Я замялась, пробормотала что-то невнятное и замолчала. Глаза наполнились слезами.
- Ну что это мы все про меня да про меня? Расскажите-ка лучше о школьных делах, - сжалился надо мной Зощенко и неожиданно весело рассмеялся.
"Ему смешно, а мне не до смеха", - подумала я, считая себя навек опозоренной.
Но рассказывать о школьных делах не пришлось, так как вскоре появился отец.
- Извините, ради бога, за опоздание, - еще из передней крикнул папа.
- Не беспокойтесь, Алексей Николаевич, мы тут с Ириной прекрасно провели время.
"Что он нашел прекрасного? Просто хочет меня утешить".
Я прошла в свою комнату. Папа и Михаил Михайлович устроились в столовой, за большим круглым столом красного дерева, обычно не покрывавшимся скатертью, когда не ждали многочисленных гостей. Частенько стол этот нес службу не только обеденного, но и рабочего. Помню, художники, приглашенные для оформления очередного спектакля, раскладывали на нем эскизы к декорациям, ожидая решающего слова отца.
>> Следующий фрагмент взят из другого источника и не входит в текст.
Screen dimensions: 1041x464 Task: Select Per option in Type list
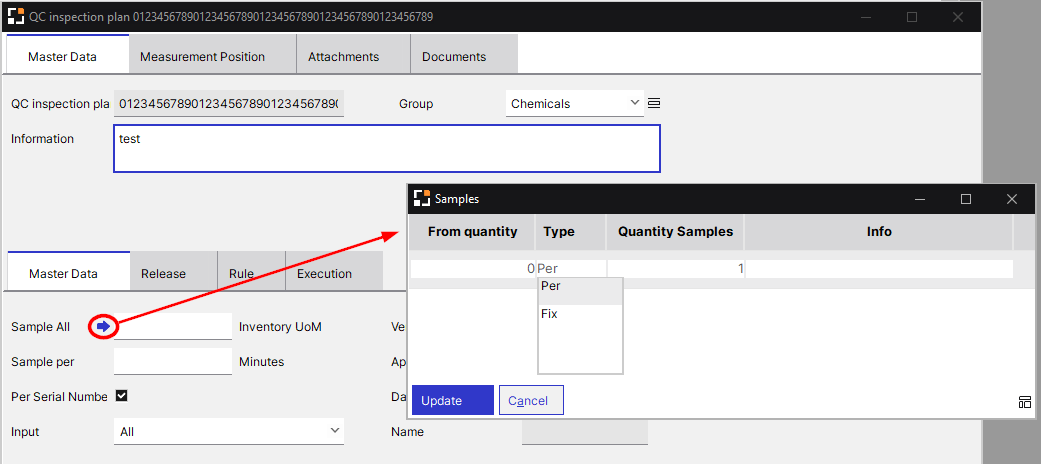click(x=551, y=286)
Моя комната была смежной со столовой, дверь я прикрыла неплотно, чтобы услышать, что за оперетту написал Зощенко, которая называлась так же, как знаменитый роман Дюма.
Михаил Михайлович читал отдельные куски, а прочитав, спрашивал:
- Ну как, Алексей Николаевич, подойдет?
- Прекрасно! Я уже прикинул в уме мизансцену. Думается, что будет очень смешно. В роли Марии вижу Брилль, д'Артаньян - конечно же, Дашковский, Луиза - Лопухова...
Зощенко прочел еще две картины.
- Жду ваших замечаний, Алексей Николаевич. Только, пожалуйста, будьте ко мне построже, не щадите меня.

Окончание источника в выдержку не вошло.